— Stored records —
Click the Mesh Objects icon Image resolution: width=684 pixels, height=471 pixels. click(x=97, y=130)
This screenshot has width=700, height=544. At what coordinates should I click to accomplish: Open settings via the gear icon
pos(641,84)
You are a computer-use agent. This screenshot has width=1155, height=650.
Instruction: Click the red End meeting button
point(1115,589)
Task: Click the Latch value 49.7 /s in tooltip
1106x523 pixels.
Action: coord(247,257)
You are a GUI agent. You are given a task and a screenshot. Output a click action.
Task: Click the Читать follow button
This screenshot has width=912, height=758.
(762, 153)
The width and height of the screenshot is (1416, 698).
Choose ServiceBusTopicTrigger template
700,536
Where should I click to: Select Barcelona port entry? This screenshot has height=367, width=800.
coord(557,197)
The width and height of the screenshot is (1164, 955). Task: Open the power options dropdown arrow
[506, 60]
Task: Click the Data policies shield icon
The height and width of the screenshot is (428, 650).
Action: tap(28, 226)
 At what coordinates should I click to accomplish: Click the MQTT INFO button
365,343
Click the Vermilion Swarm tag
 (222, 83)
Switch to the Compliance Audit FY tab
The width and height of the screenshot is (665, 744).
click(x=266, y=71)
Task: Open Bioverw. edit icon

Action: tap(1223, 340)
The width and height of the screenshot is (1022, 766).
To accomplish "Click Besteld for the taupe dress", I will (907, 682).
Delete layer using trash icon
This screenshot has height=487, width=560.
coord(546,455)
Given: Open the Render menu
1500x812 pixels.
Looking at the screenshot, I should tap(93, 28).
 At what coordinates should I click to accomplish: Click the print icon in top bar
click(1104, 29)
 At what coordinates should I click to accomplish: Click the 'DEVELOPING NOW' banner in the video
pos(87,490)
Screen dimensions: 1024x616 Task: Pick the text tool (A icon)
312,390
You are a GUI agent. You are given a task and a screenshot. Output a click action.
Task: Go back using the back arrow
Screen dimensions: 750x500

— What to do —
Transcribe every line of the records exactly, please.

— Exercise response —
Click the Mesh Objects icon Image resolution: width=684 pixels, height=471 pixels. click(x=97, y=130)
This screenshot has width=700, height=544. At what coordinates should I click to accomplish: Open settings via the gear icon
pos(641,84)
You are a computer-use agent. This screenshot has width=1155, height=650.
Instruction: Click the red End meeting button
point(1115,589)
Task: Click the Latch value 49.7 /s in tooltip
1106x523 pixels.
Action: coord(247,257)
You are a GUI agent. You are given a task and a screenshot. Output a click action.
Task: Click the Читать follow button
This screenshot has width=912, height=758.
(762, 153)
The width and height of the screenshot is (1416, 698).
Choose ServiceBusTopicTrigger template
700,536
Where should I click to: Select Barcelona port entry? This screenshot has height=367, width=800.
coord(557,197)
The width and height of the screenshot is (1164, 955). Task: Open the power options dropdown arrow
[506, 60]
Task: Click the Data policies shield icon
The height and width of the screenshot is (428, 650).
Action: tap(28, 226)
 At what coordinates should I click to accomplish: Click the MQTT INFO button
365,343
Click the Vermilion Swarm tag
 (222, 83)
Switch to the Compliance Audit FY tab
The width and height of the screenshot is (665, 744).
click(x=266, y=71)
Task: Open Bioverw. edit icon

Action: tap(1223, 340)
The width and height of the screenshot is (1022, 766).
To accomplish "Click Besteld for the taupe dress", I will (907, 682).
Delete layer using trash icon
This screenshot has height=487, width=560.
coord(546,455)
Given: Open the Render menu
1500x812 pixels.
Looking at the screenshot, I should tap(93, 28).
 At what coordinates should I click to accomplish: Click the print icon in top bar
click(1104, 29)
 At what coordinates should I click to accomplish: Click the 'DEVELOPING NOW' banner in the video
pos(87,490)
Screen dimensions: 1024x616 Task: Pick the text tool (A icon)
312,390
You are a GUI agent. You are given a task and a screenshot. Output a click action.
Task: Go back using the back arrow
Screen dimensions: 750x500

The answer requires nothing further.